- _Saved entries_
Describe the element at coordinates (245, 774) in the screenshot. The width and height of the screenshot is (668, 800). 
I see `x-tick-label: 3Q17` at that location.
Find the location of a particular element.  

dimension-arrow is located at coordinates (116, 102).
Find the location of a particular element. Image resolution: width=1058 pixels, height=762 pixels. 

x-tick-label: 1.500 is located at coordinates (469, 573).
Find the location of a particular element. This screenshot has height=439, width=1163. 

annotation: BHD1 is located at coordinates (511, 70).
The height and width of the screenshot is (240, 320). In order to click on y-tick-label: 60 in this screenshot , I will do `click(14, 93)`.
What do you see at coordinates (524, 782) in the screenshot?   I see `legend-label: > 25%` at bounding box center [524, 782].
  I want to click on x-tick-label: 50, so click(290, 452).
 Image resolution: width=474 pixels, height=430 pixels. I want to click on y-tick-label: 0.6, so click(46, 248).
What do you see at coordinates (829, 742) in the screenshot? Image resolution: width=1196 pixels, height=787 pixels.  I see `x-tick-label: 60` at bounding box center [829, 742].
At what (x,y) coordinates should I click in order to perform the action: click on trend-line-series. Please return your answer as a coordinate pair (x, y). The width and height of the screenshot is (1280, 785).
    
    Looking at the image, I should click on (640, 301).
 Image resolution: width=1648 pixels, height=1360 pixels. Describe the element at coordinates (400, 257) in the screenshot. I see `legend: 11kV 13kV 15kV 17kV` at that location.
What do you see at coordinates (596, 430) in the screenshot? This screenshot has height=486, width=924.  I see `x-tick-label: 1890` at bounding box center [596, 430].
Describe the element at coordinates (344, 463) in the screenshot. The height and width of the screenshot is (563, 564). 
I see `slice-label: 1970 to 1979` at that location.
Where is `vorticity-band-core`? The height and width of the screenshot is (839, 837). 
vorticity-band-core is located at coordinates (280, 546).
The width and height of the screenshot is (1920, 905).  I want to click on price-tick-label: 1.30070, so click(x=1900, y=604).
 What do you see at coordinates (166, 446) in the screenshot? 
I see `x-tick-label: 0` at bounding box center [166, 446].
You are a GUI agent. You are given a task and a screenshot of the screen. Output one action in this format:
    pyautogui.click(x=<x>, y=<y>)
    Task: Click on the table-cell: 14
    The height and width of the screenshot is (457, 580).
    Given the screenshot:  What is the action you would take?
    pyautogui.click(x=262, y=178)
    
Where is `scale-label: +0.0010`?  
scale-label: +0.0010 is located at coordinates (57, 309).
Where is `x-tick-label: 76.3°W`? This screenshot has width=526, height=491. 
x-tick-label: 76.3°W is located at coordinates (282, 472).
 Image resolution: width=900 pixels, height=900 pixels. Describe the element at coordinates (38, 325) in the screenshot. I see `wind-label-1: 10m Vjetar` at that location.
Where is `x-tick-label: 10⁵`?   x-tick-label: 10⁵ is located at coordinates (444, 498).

- _INSTRUCTIONS TO FOLLOW_
Copy the entries word for word, from the first line through the line containing "vorticity-band-core is located".

- _YOUR RESPONSE_
Describe the element at coordinates (245, 774) in the screenshot. The width and height of the screenshot is (668, 800). 
I see `x-tick-label: 3Q17` at that location.
Find the location of a particular element.  

dimension-arrow is located at coordinates (116, 102).
Find the location of a particular element. Image resolution: width=1058 pixels, height=762 pixels. 

x-tick-label: 1.500 is located at coordinates (469, 573).
Find the location of a particular element. This screenshot has height=439, width=1163. 

annotation: BHD1 is located at coordinates (511, 70).
The height and width of the screenshot is (240, 320). In order to click on y-tick-label: 60 in this screenshot , I will do `click(14, 93)`.
What do you see at coordinates (524, 782) in the screenshot?   I see `legend-label: > 25%` at bounding box center [524, 782].
  I want to click on x-tick-label: 50, so click(290, 452).
 Image resolution: width=474 pixels, height=430 pixels. I want to click on y-tick-label: 0.6, so click(46, 248).
What do you see at coordinates (829, 742) in the screenshot? Image resolution: width=1196 pixels, height=787 pixels.  I see `x-tick-label: 60` at bounding box center [829, 742].
At what (x,y) coordinates should I click in order to perform the action: click on trend-line-series. Please return your answer as a coordinate pair (x, y). The width and height of the screenshot is (1280, 785).
    
    Looking at the image, I should click on (640, 301).
 Image resolution: width=1648 pixels, height=1360 pixels. Describe the element at coordinates (400, 257) in the screenshot. I see `legend: 11kV 13kV 15kV 17kV` at that location.
What do you see at coordinates (596, 430) in the screenshot? This screenshot has height=486, width=924.  I see `x-tick-label: 1890` at bounding box center [596, 430].
Describe the element at coordinates (344, 463) in the screenshot. The height and width of the screenshot is (563, 564). 
I see `slice-label: 1970 to 1979` at that location.
Where is `vorticity-band-core`? The height and width of the screenshot is (839, 837). 
vorticity-band-core is located at coordinates (280, 546).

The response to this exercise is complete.